課題 1: 租税条約の解説文でかぎ括弧「」に囲まれている語句を、重複なしですべて挙げてください。
課題 2: 租税条約の解説文の最後の一文に続けて、本文を書き進めてください。

海外との取引や海外進出が当たり前になった現代において、「租税条約」という言葉を耳にする機会が増えたのではないでしょうか。しかし、言葉は知っていても、その中身は複雑で分かりにくいと感じる方が多いのも事実です。この記事では、米国を中心に国際税務の実務に携わってきた会計士の視点から、租税条約に関する初歩的かつ重要な疑問について、一問一答形式で分かりやすく解説していきます。一つひとつの疑問を解消していくことで、国際ビジネスを守るための重要なルールや租税条約の全体像が自ずと見えてくるはずです。

Q1. そもそも「租税条約」とは何ですか?

A1. 国と国との間で結ばれる「税金に関する特別な約束事」です。

租税条約とは、二国間で締結される税金に関する条約です。その主たる目的は、国際的な二重課税を排除すること、そして脱税や租税回避行為を防止することにあります。通常、国内の税金はその国の法律(日本では法人税法や所得税法など)に基づいて課されます。しかし取引が国境を越えると、一つの所得に対して複数の国が課税権を主張し、二重に税金がかかってしまう「国際的な二重課税」という問題が発生します。

データ抜粋:
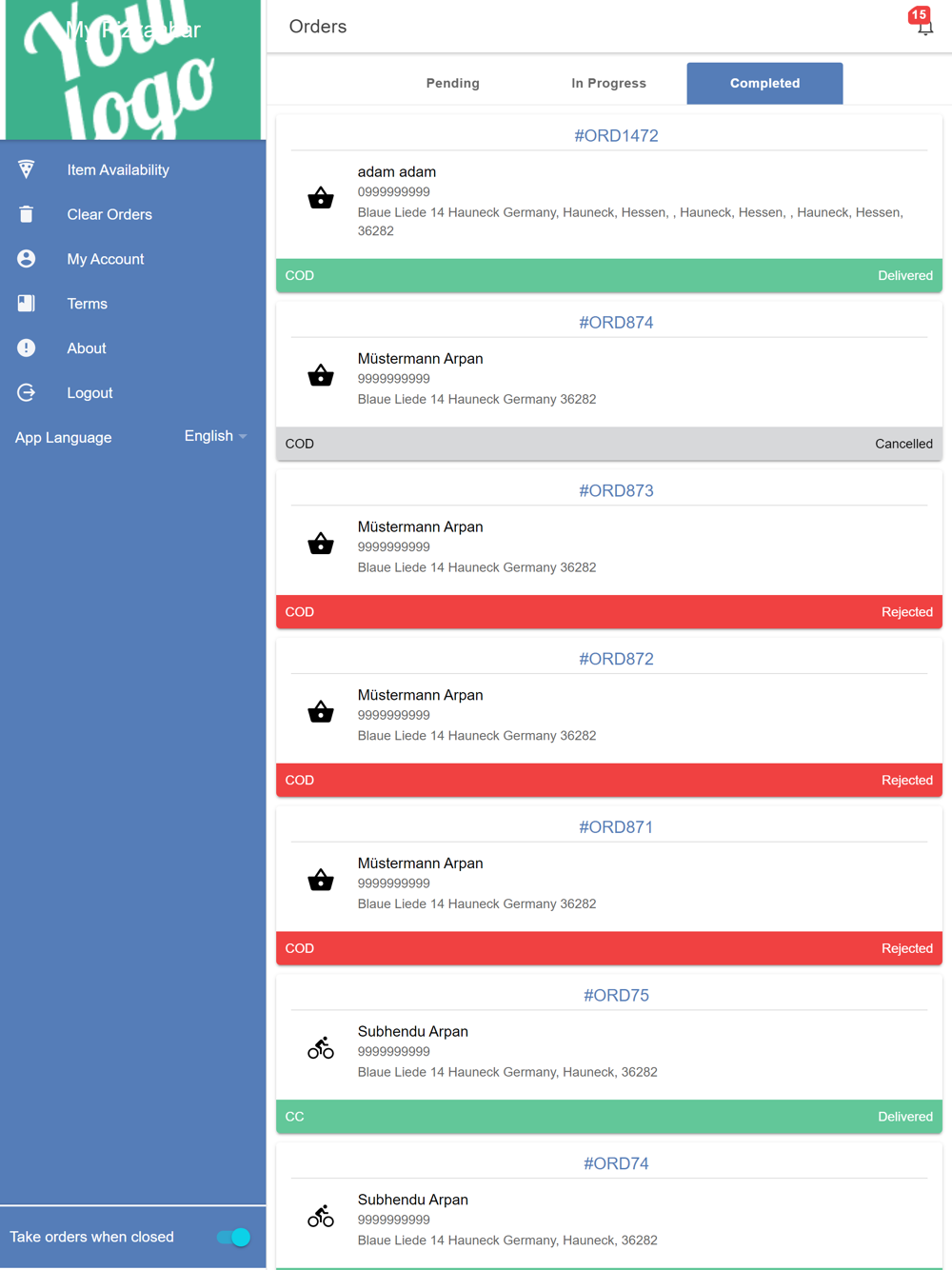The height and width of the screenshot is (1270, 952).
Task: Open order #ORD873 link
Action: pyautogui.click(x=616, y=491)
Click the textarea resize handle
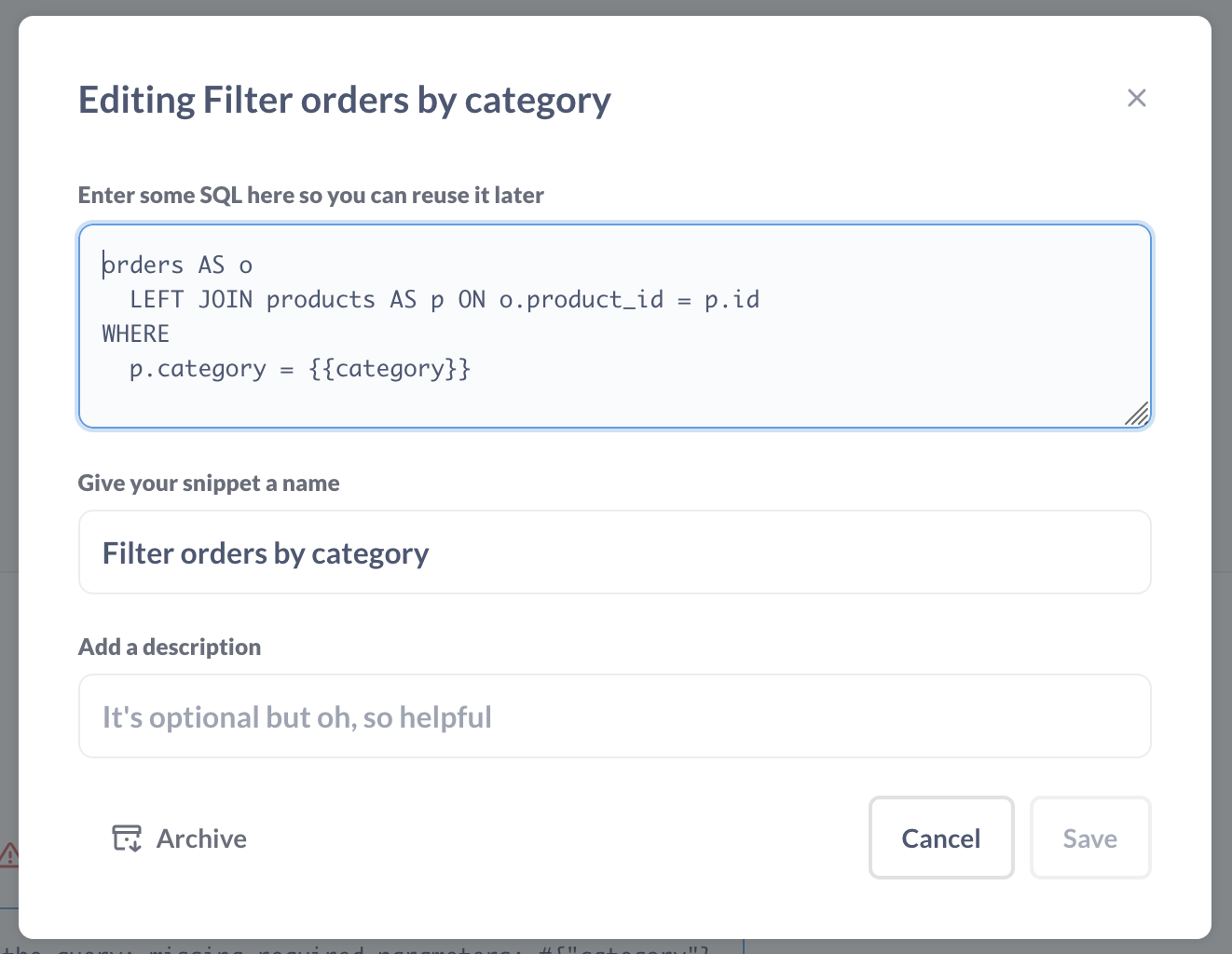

解答 1:
・租税条約
・税金に関する特別な約束事
・国際的な二重課税

解答 2:
このような問題を解決し、個人や企業の国際的な活動を円滑にするために、国内の税法に優先して適用される特別なルールを定めたものが租税条約です。2025年7月現在、日本は多くの国・地域と租税条約を締結しており、そのネットワークは世界の主要国を網羅しています。

Q2. なぜ「二重課税」が起きてしまうのですか?

A2. 各国が持つ二つの課税ルール、「居住地国課税」と「源泉地国課税」が衝突するためです。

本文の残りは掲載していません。